Addio a David Riondino: si spegne a 73 anni la voce ironica di “Maracaibo”

Cantautore, attore e volto televisivo, ha segnato un’epoca tra musica, satira e spettacolo.
Dagli anni ’80 al teatro, una carriera eclettica tra ironia e impegno culturale.

È morto a Roma David Riondino, artista poliedrico che ha attraversato musica, teatro e televisione diventando uno dei volti più riconoscibili della scena culturale italiana tra gli anni Ottanta e Novanta. Aveva 73 anni.

A renderlo celebre al grande pubblico fu soprattutto la canzone Maracaibo, scritta insieme a Maria Luisa Colombo: un brano ironico e provocatorio che, dopo essere stato inizialmente rifiutato da diverse case discografiche, divenne un successo nel 1981.

Tra musica, satira e televisione

Riondino non fu solo cantautore. Negli anni collaborò con importanti riviste satiriche come Il Male, Cuore e Tango, distinguendosi per uno stile brillante e pungente.

In televisione divenne un volto noto grazie alla partecipazione al Maurizio Costanzo Show, dove portava momenti di ironia e leggerezza, e a Quelli che il calcio, consolidando la sua popolarità.

Le origini e il teatro

Nato nel 1952, negli anni Settanta fondò con la sorella il collettivo musicale Victor Jara, con cui pubblicò due dischi. Parallelamente sviluppò una lunga carriera teatrale, sia come autore sia come attore.

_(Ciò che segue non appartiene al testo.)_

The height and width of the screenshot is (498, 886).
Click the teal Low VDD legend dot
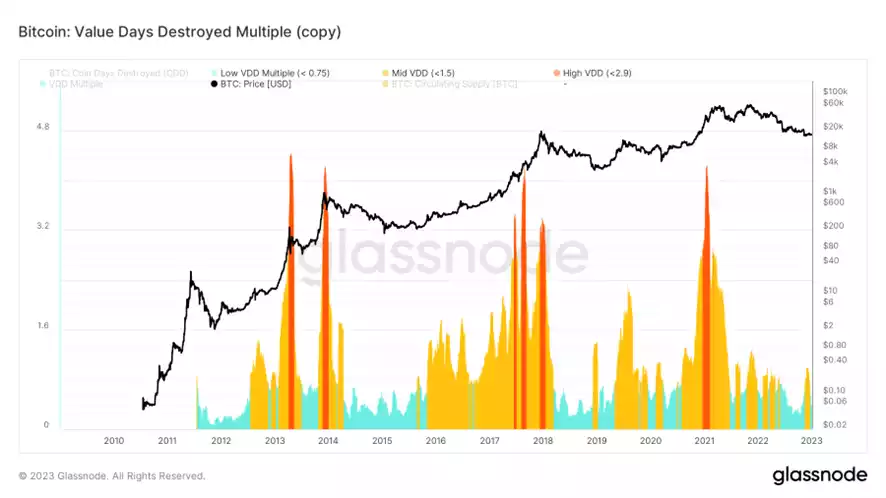(214, 73)
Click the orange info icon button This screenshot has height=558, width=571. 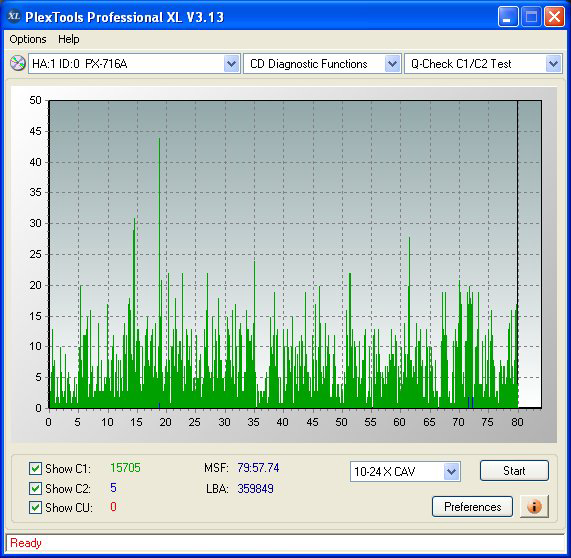534,506
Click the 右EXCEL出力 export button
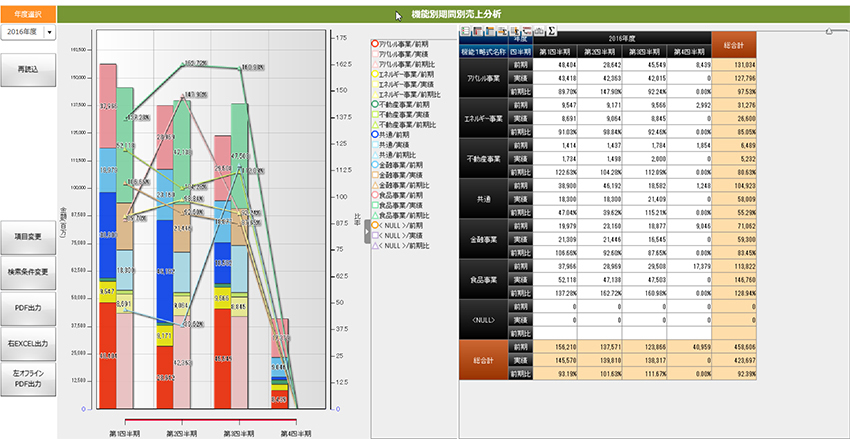This screenshot has width=850, height=440. click(x=28, y=344)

Importante anche la collaborazione con il comico Dario Vergassola, con cui realizzò diversi progetti sul palco.

Scrittore e artista completo

Nel corso della sua carriera Riondino si dedicò anche alla scrittura, pubblicando libri come Rombi e Milonghe e Sgurz, confermando la sua versatilità artistica.

Con la sua scomparsa se ne va una figura originale e fuori dagli schemi, capace di unire ironia, cultura e sperimentazione, lasciando un segno profondo nel panorama artistico italiano.